Swansea’s Local Government Pension Scheme has begun reducing the amount of cash it has invested in companies with a high carbon footprint.
The fund, which is one of Wales’ largest local government pension funds, started making the switch on 3 July and has promised by the end of this month it will have transitioned £0.5bn of assets into a low carbon index tracking fund.
This followed a programme of trustee training which the scheme says resulted in the adoption of the fund’s environmental, social and governance (ESG) policy, targeting a reduction in its carbon footprint.
Last year, the scheme commissioned a review of its equity investment portfolio to find out the extent of its carbon and fossil fuel-related investments.
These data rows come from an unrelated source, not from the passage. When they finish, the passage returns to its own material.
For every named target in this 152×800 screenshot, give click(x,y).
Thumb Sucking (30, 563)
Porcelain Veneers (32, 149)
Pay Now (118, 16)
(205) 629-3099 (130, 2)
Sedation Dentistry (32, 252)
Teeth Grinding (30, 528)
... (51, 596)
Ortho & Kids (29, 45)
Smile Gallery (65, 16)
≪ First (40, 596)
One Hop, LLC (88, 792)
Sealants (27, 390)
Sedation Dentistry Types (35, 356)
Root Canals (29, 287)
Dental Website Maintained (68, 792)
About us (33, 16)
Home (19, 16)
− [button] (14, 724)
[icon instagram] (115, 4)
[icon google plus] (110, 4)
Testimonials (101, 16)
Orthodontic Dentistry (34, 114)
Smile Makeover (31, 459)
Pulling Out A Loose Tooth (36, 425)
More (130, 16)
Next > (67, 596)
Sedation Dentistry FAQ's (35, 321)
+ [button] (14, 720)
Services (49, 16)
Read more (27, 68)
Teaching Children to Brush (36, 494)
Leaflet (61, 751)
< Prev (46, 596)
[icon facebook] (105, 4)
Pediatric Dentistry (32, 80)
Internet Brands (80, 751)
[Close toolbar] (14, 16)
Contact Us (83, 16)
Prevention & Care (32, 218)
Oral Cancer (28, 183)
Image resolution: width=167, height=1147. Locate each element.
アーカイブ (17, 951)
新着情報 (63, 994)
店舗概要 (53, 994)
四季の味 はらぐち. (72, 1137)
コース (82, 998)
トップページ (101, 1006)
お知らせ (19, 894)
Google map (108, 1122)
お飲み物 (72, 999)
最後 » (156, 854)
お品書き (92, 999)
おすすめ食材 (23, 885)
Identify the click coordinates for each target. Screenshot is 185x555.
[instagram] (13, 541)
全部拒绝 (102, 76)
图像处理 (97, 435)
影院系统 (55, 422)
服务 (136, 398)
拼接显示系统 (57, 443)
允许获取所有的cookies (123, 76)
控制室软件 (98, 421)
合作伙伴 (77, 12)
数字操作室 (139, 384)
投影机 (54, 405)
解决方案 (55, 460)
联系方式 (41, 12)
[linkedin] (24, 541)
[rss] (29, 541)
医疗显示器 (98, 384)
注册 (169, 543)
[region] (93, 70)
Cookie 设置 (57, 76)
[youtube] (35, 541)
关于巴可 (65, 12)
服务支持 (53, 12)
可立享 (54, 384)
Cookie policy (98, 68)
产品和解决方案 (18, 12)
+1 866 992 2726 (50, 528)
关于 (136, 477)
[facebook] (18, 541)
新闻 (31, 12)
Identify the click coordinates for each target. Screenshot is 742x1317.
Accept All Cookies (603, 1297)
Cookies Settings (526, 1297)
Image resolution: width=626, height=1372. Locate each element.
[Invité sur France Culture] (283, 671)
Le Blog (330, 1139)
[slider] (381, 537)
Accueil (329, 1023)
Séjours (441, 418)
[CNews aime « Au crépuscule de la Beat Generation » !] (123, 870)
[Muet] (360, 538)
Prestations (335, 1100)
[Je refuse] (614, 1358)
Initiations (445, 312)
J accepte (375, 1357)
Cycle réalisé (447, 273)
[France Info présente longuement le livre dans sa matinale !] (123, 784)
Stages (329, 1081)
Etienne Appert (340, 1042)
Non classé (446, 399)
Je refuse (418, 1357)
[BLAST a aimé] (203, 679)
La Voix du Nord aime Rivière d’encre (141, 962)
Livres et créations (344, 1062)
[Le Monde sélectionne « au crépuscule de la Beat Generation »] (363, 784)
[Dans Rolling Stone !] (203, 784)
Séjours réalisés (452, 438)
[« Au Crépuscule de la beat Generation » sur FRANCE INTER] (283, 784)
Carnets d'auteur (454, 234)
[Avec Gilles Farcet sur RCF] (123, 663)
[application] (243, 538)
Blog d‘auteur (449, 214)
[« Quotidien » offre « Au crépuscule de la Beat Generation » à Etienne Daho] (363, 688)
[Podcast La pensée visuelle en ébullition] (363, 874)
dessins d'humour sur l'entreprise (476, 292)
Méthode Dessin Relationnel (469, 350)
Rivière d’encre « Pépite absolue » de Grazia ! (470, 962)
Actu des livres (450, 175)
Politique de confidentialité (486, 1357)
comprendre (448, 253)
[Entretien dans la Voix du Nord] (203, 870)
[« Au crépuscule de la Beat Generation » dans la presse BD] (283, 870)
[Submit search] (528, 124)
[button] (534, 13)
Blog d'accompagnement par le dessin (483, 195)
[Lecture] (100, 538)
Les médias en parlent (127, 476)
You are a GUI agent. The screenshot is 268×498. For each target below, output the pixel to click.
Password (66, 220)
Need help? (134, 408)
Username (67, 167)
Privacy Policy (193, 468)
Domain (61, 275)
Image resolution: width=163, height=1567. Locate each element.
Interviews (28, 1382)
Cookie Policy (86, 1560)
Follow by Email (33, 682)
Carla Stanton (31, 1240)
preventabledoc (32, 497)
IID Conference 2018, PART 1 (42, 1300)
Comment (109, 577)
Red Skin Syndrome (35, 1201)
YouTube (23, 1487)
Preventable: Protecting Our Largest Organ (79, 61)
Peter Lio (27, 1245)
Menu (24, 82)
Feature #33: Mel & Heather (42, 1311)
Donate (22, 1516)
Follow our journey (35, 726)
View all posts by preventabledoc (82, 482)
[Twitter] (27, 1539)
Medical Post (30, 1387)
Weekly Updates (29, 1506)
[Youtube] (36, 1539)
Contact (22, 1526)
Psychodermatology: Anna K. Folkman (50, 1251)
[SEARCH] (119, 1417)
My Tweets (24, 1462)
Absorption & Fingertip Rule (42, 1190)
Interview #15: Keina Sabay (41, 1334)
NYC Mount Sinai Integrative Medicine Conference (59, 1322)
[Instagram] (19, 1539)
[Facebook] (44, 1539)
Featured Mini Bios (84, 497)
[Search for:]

Clive Lloyd, deputy leader of Swansea Council and chairman of the scheme’s pension fund committee, said: “The review showed that our investments in carbon-related industries were already 9 per cent below the pension industry average. But, over the coming years, it is important that the world reduces its reliance on fossil fuels and carbon-based products, so it’s important that our investments reflect that too.
“Since the review, the committee has been looking carefully at the potential impact on the fund of reducing its listed equity exposure to investments in fossil fuel companies by up to 50 per cent by 2022.”
Mr Lloyd added that the initial transition of £0.5bn would go “a considerable way to meeting our commitment”.
“As a committee we recognise the risk that climate change poses to society in general, as well as to the viability of pension funds like our own. But we also have to make sure that the return on our investments is enough to provide suitable pensions for our pensioners in the years to come,” he said.
The fund also “actively seeks” to invest in energy-efficient infrastructure projects and clean tech in other parts of its portfolio.
The City & County of Swansea Local Government Pension Scheme manages £2.1bn of funds for councils in Swansea and Neath Port Talbot, as well as a number of other employers in the area.
Over the past 10 years, Swansea Council has cut its carbon footprint by 30 per cent and on 27 June this year, a notice of motion aimed at declaring a climate emergency was agreed by full council.